By the numbers: Renewables provided 23% of total generation in April while coal, which has been steadily losing market share to gas and renewables for years, slipped to 20%.
But, but, but: It's likely to flip back soon. Overall power demand is lowest in the spring and fall when heating and cooling demand are relatively low.
- "[G]eneration from ... gas, coal, and nuclear is often at its lowest point during these months as some generators undergo maintenance," EIA said.
- EIA projects that on an annual basis, coal will still generate more than renewables this year and next year.
The bottom line: Absent some unlikely reversal of current trends, April's dynamic will become the norm in the years ahead.
- The central scenario in EIA's Annual Energy Outlook sees renewables overtaking coal for good on an annual basis in the mid-2020s.
- Yes, but: Don't forget they've underestimated renewables' growth in the past.
4. Catch up fast: EPA edition
People: EPA's top air quality regulator William Wehrum, who has faced sharp criticism for his past work with polluting industries, is departing the agency at the end of this month, EPA administrator Andrew Wheeler said Wednesday.
- Why it matters: Wehrum, an attorney who has represented coal-fired power producers and other industry clients, is a key architect of some major moves to replace Obama-era policies with more modest rules.
- The intrigue: The departure comes amid an ethics probe by House Democrats. Wehrum has said he was careful not to run afoul of ethics standards.
- Go deeper: Politico has a detailed look at the ethics controversy.
Policy: Bloomberg reports that EPA is "throwing a lifeline" to a stalled proposal for a huge gold and copper mine that would be located near Alaska's Bristol Bay.
- "The [EPA] on Wednesday said it was resuming consideration of the proposed water pollution restrictions that have effectively stalled the project since they were outlined in 2014," they report.

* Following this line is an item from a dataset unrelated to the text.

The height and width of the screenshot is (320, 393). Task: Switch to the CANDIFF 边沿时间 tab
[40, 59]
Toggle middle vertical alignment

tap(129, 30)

- Why it matters: The area is thought to hold huge mineral deposits. But the Pebble Mine would be in an ecologically sensitive region that's home to major sockeye salmon runs. Environmentalists and commercial fishers have long opposed it.
5. Visiting the EV "profit desert"
Axios' Joann Muller reports ... Auto industry profits are going to be squeezed for the foreseeable future as companies spend heavily on electric and autonomous vehicles amid stagnating global sales, per new research from Alix Partners.
Why it matters: The high cost of battery electric vehicles (BEVs) means there's a near-term "profit desert" the industry must cross until consumer demand grows, Alix forecasts.
- In the meantime, paradoxically, the move toward cleaner cars means automakers will have to keep pushing hard to sell as many high-margin, gas-powered SUVs and pickups as they can.
By the numbers: The global auto industry plans to invest $225 billion on electric vehicles between now and 2023, according to the research unveiled this week.
- The variable cost of an electric powertrain is about $16,000, Alix says, about 2.5 times more than the $6,500 cost of a gasoline powertrain.
- Batteries are the biggest factor, at about $10,000 per vehicle. But costs per kilowatt hour are coming down, and are expected to fall below $100 by 2023, from 2018's $176.
- While consumer interest in EVs is rising, sales per model will be just 14,000 units by 2022, compared to 93,000 average sales per model for gasoline cars, making it hard to amortize those investments.